* [Document text]
- - - -
ESRs thereby provide parameter-free, model-independent benchmarks for the total strength and average energy of transition distributions and serve as a crucial test of many-body computational approximations against configuration-interaction (FCI) benchmarks (Johnson et al., 2020).

Hierarchy sum rules for oscillator strengths—spanning discrete and continuum spectra—unify the Thomas-Reiche-Kuhn rule, generalized Kramers relations, and the virial theorem under a common ESR umbrella, and are validated by extensive numerical calculation (Sukumar, 2018).

5. ESRs in Response Theory and Field Theory

Sum rules for response functions extend ESR concepts to linear and nonlinear response in condensed matter and quantum field theory:

• Linear response sum rules (e.g., $f$-sum rule for conductivity) relate frequency moments of spectral densities to ground-state commutators.

• For second-order response functions, ESRs are derived from a generalized Kubo formula recast in terms of a double spectral density:

  $$\chi^{(2)}_{AB}(\omega_1,\omega_2) = \frac{1}{\pi^2} \int d\alpha\,d\beta\ \frac{\chi^{(2)\prime\prime}_{AB}(\alpha,\beta)}{(\alpha-\omega_{12}^+)(\beta-\omega_2^+)}$$

  • Moments of $\chi^{(2)\prime\prime}_{AB}(\alpha,\beta)$, via integration by parts, are shown to correspond exactly to ground-state equal-time commutators or derivatives (Bradlyn et al., 24 Apr 2024).
  • In solids, the generalized $f$-sum rules for nonlinear optical response can be cast directly in terms of matrix elements of the Bloch Hamiltonian, clarifying the link with quantum geometry and topology.
  • For nonlinear rectification and second-harmonic generation, large-frequency decay is fully determined by these ESRs.

In QCD and finite-temperature field theory, ESRs are integral constraints that relate operator-product expansion (OPE) coefficients (condensates), hydrodynamic parameters (transport coefficients), and moments over the finite-temperature subtracted spectral density: $$(2/\pi) \int_0^\infty \frac{d\omega}{\omega} \delta\rho(\omega) = \mathcal{F}(\langle\text{condensates}\rangle, \text{transport coeffs})$$ These ESRs play a foundational role in constraining lattice spectral reconstructions and extracting quantities such as electrical conductivity, diffusion constants, and relaxation times, without reliance on spectral model assumptions (Gubler et al., 2016, Gubler et al., 2017, Gubler et al., 2018).
- - - -
* [Problems]
**a)** Answer these questions using the text on sum rules:
(i) Which three results do hierarchy sum rules for oscillator strengths unify?
(ii) For second-order response functions, what are ESRs derived from?
(iii) For nonlinear rectification and second-harmonic generation, what do these ESRs fully determine?
**b)** Retype the passage of the text on sum rules that starts with the words containing "5. ESRs in Response" and ends with "24 Apr 2024).".
The lines after this point come from a separate source.

* [Data entries]
- - - -
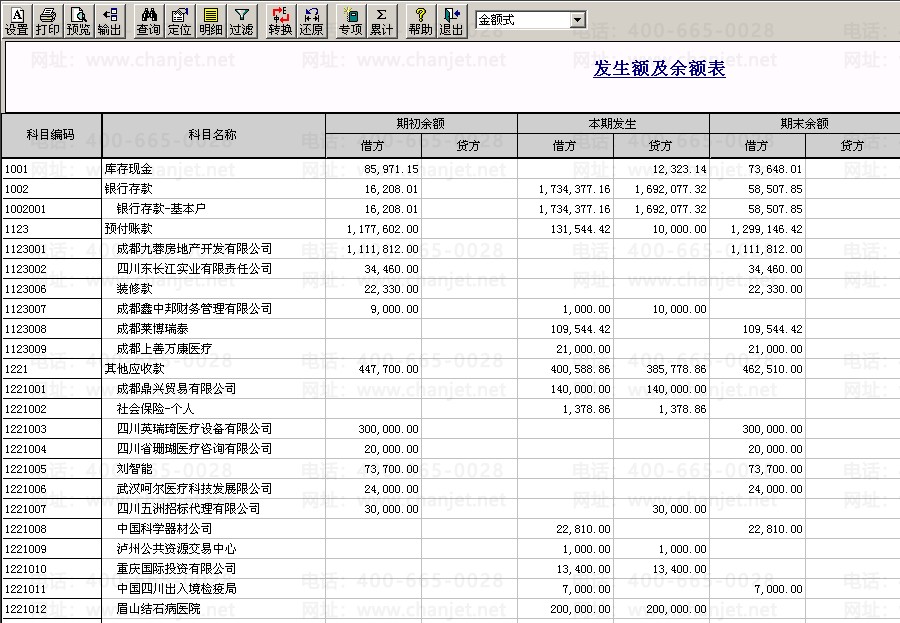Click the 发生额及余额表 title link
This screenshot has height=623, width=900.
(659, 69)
- - - -
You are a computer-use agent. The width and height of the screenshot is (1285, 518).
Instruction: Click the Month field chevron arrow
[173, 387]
- - - -
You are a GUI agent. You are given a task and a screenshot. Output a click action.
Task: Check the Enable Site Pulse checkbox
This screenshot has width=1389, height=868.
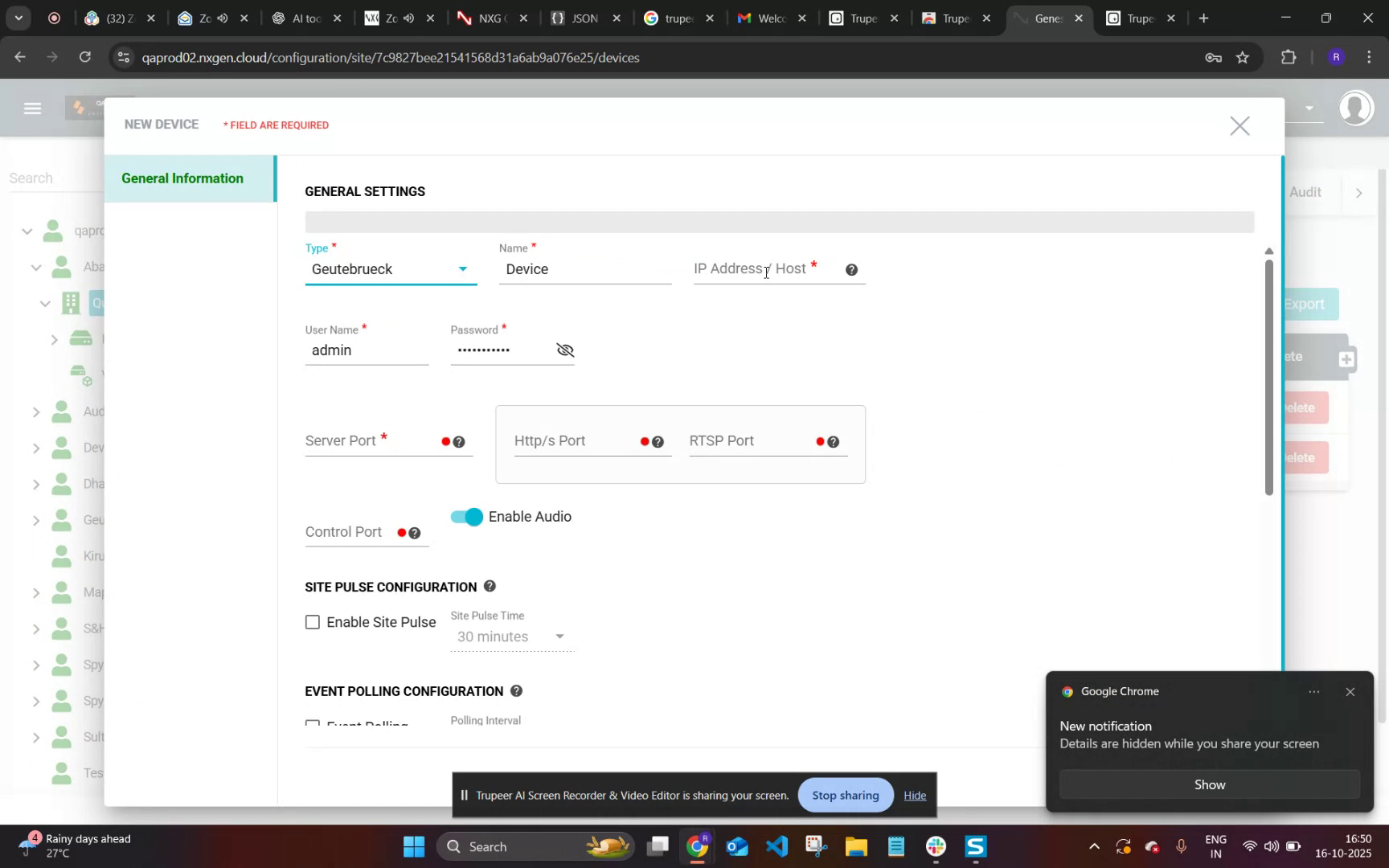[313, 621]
- - - -
* [Worked answers]
**a)**
(i) The Thomas-Reiche-Kuhn rule, generalized Kramers relations, and the virial theorem.
(ii) A generalized Kubo formula recast in terms of a double spectral density.
(iii) The large-frequency decay.

**b)**
5. ESRs in Response Theory and Field Theory

Sum rules for response functions extend ESR concepts to linear and nonlinear response in condensed matter and quantum field theory:

• Linear response sum rules (e.g., $f$-sum rule for conductivity) relate frequency moments of spectral densities to ground-state commutators.

• For second-order response functions, ESRs are derived from a generalized Kubo formula recast in terms of a double spectral density:

  $$\chi^{(2)}_{AB}(\omega_1,\omega_2) = \frac{1}{\pi^2} \int d\alpha\,d\beta\ \frac{\chi^{(2)\prime\prime}_{AB}(\alpha,\beta)}{(\alpha-\omega_{12}^+)(\beta-\omega_2^+)}$$

  • Moments of $\chi^{(2)\prime\prime}_{AB}(\alpha,\beta)$, via integration by parts, are shown to correspond exactly to ground-state equal-time commutators or derivatives (Bradlyn et al., 24 Apr 2024).